We had the event today and it is was great. We had 8 musicians, who participated in a total of 12 improvs of 10 min each (8 duo’s and 4 trio’s). Pictures and video’s here at our Insta: https://www.instagram.com/voltmeistermodular/
i’m cooking up a structured improv concept of my own that is similar to yours in many ways. how did your first event go? what worked/didn’t? will you be doing it again?
Cool! Glad to share my experiences:
- Duo improvs proved to be more fun than trio improvs. I’ll drop the trios next time.
- Working with a central clock and reset signal and setting this up prior to the start of the event made change-over smoothless.
- Sending out a clear briefing to all participants beforehand ensured they understood the concept and the practicalities of the venue/parking/etc. (I’d be happy to translate and send it to you. Please let me know).
- Doing the draw of the duo’s and bpm in the room with full audience is exciting and fun. This emphasized the improvisational character and felt…for a lack of a better word…imminent/live/real.
- The audience could sit around the performers/participants. Very often they changed seats during change-over. This kept people interested as they could observe and listen from various angles.
- The audience was VERY QUIET and concentrated during improvs. 10 minutes proved to be a good length in that respect too.
- I recorded all improvs and shared the recordings with the participants afterwards. A few appeared online on their private SoundClouds. Participants were very excited about the concept and the results.
- I will for sure do this again and am now negotiating two new dates for May and June. New people contacted me to tell they want to participate.
Please keep me up to date on your activities.

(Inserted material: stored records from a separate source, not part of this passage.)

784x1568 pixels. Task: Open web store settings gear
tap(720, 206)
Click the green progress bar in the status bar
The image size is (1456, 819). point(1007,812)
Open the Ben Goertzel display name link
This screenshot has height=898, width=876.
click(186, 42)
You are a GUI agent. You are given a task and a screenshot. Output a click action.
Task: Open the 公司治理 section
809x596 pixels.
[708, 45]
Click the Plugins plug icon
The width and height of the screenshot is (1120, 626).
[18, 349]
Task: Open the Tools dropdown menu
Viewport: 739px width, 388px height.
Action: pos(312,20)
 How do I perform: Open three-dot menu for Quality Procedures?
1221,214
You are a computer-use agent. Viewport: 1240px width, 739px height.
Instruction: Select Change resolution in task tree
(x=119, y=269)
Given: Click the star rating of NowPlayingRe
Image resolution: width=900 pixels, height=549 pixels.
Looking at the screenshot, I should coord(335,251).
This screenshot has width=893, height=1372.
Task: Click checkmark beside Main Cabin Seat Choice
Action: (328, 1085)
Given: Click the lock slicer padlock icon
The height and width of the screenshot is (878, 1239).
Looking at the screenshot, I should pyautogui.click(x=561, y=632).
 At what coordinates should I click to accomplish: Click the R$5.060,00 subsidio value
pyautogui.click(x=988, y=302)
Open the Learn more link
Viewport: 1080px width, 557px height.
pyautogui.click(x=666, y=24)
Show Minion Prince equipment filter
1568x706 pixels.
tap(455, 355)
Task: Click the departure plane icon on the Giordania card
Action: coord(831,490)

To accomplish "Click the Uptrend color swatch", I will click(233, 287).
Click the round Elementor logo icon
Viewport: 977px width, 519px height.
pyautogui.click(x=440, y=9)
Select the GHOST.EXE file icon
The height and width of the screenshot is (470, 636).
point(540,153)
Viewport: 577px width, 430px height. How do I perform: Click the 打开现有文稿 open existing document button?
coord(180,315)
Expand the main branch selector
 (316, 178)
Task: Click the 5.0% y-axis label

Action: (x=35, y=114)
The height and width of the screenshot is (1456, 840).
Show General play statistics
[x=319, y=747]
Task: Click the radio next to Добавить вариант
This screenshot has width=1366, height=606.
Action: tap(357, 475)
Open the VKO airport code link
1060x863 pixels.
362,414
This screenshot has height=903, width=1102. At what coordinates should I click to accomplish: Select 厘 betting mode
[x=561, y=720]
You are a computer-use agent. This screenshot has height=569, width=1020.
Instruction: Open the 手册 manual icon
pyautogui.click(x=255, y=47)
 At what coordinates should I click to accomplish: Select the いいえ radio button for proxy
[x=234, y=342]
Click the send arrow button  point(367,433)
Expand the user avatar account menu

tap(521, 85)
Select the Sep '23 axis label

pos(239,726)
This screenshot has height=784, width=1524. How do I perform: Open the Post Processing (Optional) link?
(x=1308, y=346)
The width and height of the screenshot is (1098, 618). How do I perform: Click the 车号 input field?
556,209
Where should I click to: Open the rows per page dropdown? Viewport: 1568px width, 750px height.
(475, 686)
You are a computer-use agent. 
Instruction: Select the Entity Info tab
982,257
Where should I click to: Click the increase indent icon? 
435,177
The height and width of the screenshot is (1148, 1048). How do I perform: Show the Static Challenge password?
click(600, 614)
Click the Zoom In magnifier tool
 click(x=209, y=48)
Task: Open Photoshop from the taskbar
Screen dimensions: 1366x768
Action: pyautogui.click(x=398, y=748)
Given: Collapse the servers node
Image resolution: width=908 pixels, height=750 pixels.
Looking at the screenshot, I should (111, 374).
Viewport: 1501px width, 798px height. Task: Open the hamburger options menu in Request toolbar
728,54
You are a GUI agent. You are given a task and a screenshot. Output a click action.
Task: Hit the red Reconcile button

It’d be awesome if this concept brings joy to other members of the community.
thank you for the detailed reponse! i love the duo drawings idea, and the shared BPM seems like a must-have for modular improv.
i’m still working out some of the details for my improv concept, but i’ll let you know if i have any other questions! keep an eye out for a similar thread soon.
Cheers man! I will keep an eye out.
Second modular improv event coming up: https://www.facebook.com/events/2308788416070679/
@barnjazz here’s the (google translate) English version of the PDF that I sent out to participants. Has technical and practical info. So people know what to expect. Worked very well for the 1st edition. This one is the slightly updated version for the upcoming edition of May 19th. Maybe such a document could be an idea for your event too? Square Wave | English info participants (May 2019).pdf (188.1 KB)
love this! much much nicer than the cluttered google doc that i have everything saved in at the moment.
i’ve been crazy busy with non-music commitments lately but i’m hoping to get a group together for Cowboy Jazz in the next month or two.
thank you so much for your feedback and inspiration as i’ve gotten my performance idea together!
You’re very welcome. Great your hear you’re on a roll to get the group together!
Short update. The 2nd edition of this improv event happened and again it was great. 3rd edition is already scheduled and fully booked for June 16th.
Here’s some pics of the 2nd edition. Find video at our Insta. Link is in my profile.
That looks awesome! Totally missed the previous ones but definitely want to visit the next one.
Thanks for organizing this!
Great Simon! You are very welcome.
Reading back through this thread it seems the being able to keep things in sync between different participants is effectively solved by using a common/shared clock.
Similar to the clock I was wondering how the participants make sure the notes/pitches are related to each other? I don’t assume there’s a shared quantizer, so wondering what the approaches to a shared scale for example have been.
No restriction/directions for pitch. Follow your ears.